Two natural gas drilling companies have suspended most of their leases to develop Marcellus Shale wells in northeastern Pennsylvania after the Delaware River Basin Commission’s decision to ban drilling in the river’s watershed. … declar[ing] a force majeurea situation beyond their control – because of the DRBC’s June 14 decision to halt all drilling until it has adopted comprehensive regulations governing Marcellus Shale activity.

Of course, with potentially thousands of jobs at stake in the area – and millions of dollars in much-needed payments to landowners and state and local governments – folks who actually live and work in the Northeast PA counties affected by the DRBC promulgation aren’t exactly taking the decision lying down.  

Case in point: Later today, the DRBC will hold a regularly scheduled hearing on a whole slate of issues related to regional water use and management, including a draft water withdrawal request from an energy operator in the area. Among the folks expected to attend? A busload of landowners from the Northern Wayne Property Owners Association (NWPOA), and from the information we’ve been able to glean from its website, the group is expecting a significant showing among residents in the area concerned by the implications of DRBC’s historic overreach on natural gas. To wit:

The Bus for the DRBC meeting in Trenton NJ on WED, July 14th 2010 will leave at 9:00 am from the middle school parking lot.  That is the parking lot up behind the Honesdale High School and Middle School up on Terrace Street. … Please try to send a representative from your family if you can’t make it yourself. … We must speak up and encourage DRBC to get meaningful prudent regulations in place instead of all these stall tactics which get us nowhere.

Back in June, the Marcellus Shale Coalition released an issue alert on the DRBC moratorium decision, wondering aloud if the modern-day DRBC would have let George Washington cross the Delaware without first initiating a years-long review procedure aimed at stalling the process and ultimately executing a pocket-veto of the entire enterprise. Needless to say, the denial of energy and mineral rights to landowners across the border in Pennsylvania wasn’t exactly what the creators of DRBC had in mind 50 years ago when the commission was created.

Earlier this week, the MSC expanded on its previously stated objections to the DRBC moratorium in a letter sent to Commission director Carol Collier. You see, in extending its initial ban to include a moratorium on doing even the most basic things to test the future viability of natural gas wells in the affected counties, the Commission cited “the risk to water resources” as the reason for pulling the plug on exploratory work in the area. But as MSC president and executive director Kathryn Klaber makes plain in her letter to DRBC this week, no water would be put at risk under such an approach – and very little of it will need to be withdrawn from surface areas under DRBC jurisdiction:

Exploratory wells are used to assess the scope of a resource available for potential recovery. These wells are limited in number and do not have a substantial effect on the water resources of the Basin – the drilling of these wells does not use a high volume of water, does not generate a significant volume of wastewater, and is subject to stringent state standards applicable to well drilling and surface disturbance. In no comparable circumstance has the Commission sought to assert its review and approval jurisdiction.

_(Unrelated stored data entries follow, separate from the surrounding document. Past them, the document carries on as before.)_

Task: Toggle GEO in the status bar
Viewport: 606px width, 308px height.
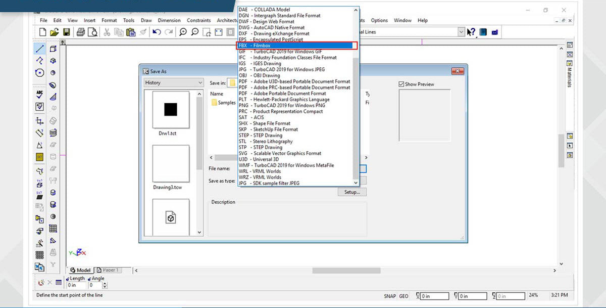Action: click(x=403, y=296)
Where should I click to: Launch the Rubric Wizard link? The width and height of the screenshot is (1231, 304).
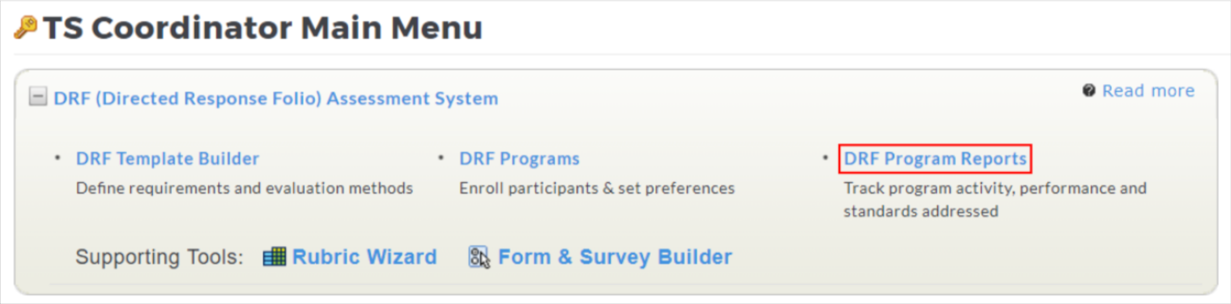[364, 257]
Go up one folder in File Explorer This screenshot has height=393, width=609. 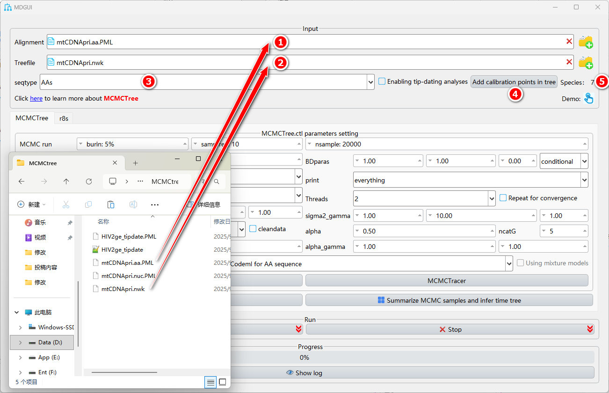(x=66, y=182)
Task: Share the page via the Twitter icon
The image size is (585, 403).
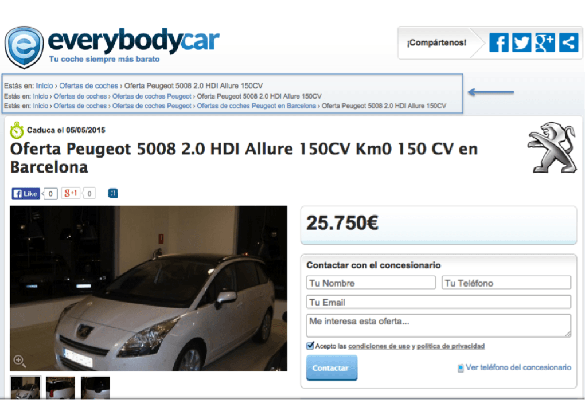Action: (521, 41)
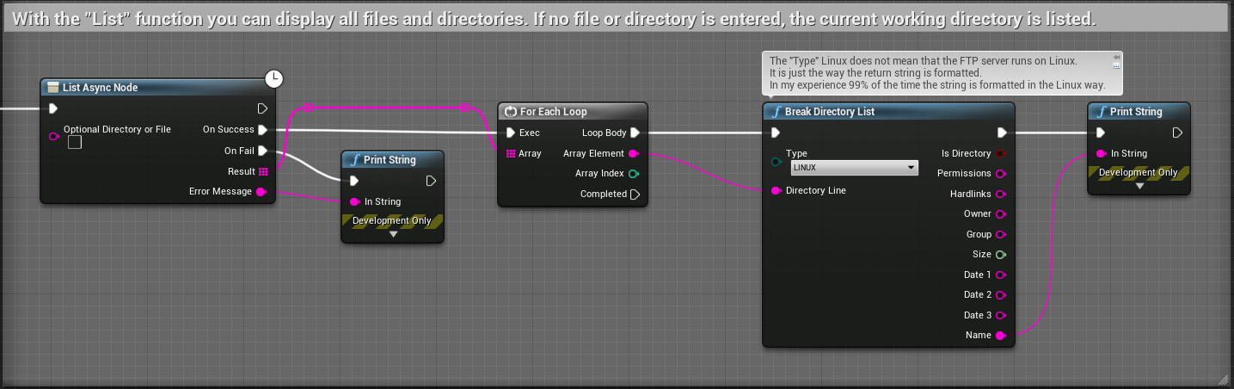Click the Result array pin on List Async Node

263,171
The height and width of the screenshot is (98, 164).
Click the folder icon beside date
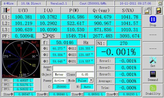pos(160,3)
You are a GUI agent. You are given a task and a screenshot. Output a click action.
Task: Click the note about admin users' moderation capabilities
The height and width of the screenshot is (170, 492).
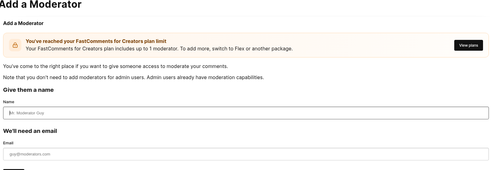(x=133, y=77)
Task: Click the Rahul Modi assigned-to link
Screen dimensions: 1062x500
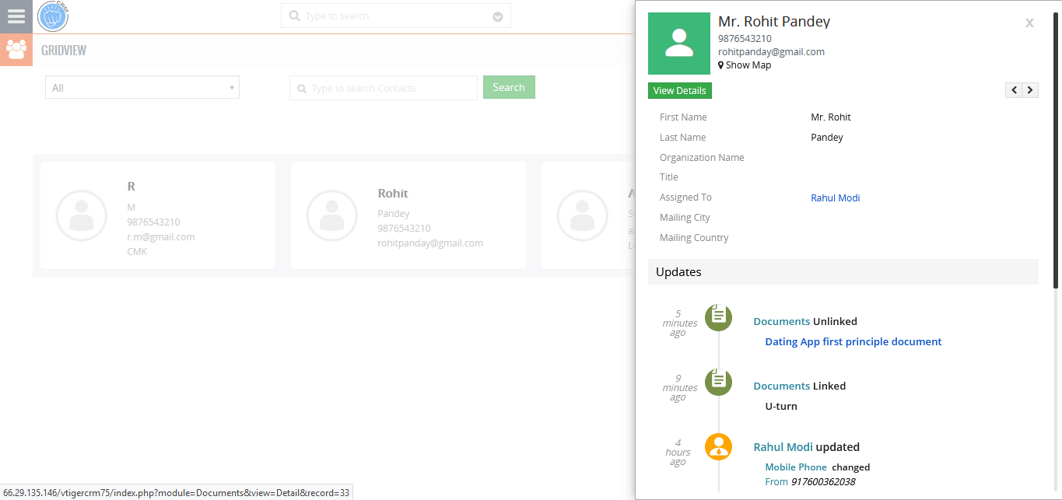Action: (835, 198)
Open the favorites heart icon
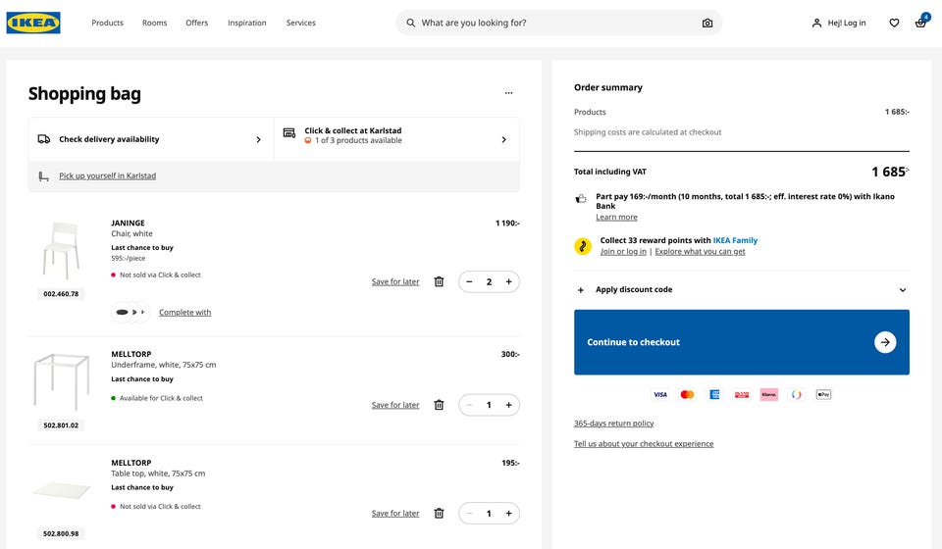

Of course, if DRBC’s review and approval of permits in this context is considered appropriate, then “it likewise would be appropriate for the development of a multitude of projects over which the Commission, appropriately, has not sought to assert jurisdiction, such as malls, hotels, restaurants, and residential subdivisions,” according to the letter from MSC.

So why is natural gas so different? That question, unfortunately, is not one that DRBC has answered with any degree of specificity just yet –content instead to simply assert its primacy over the matter and issue sweeping, multi-state declarations with significant implications for the clean-energy future of Pennsylvania and the economic security of those who live here. Hopefully, with the help of groups like NWPOA, the Commission will soon find itself in a position to better understand that the actions it makes from West Trenton, N.J. have real-world consequences for residents in the Commonwealth.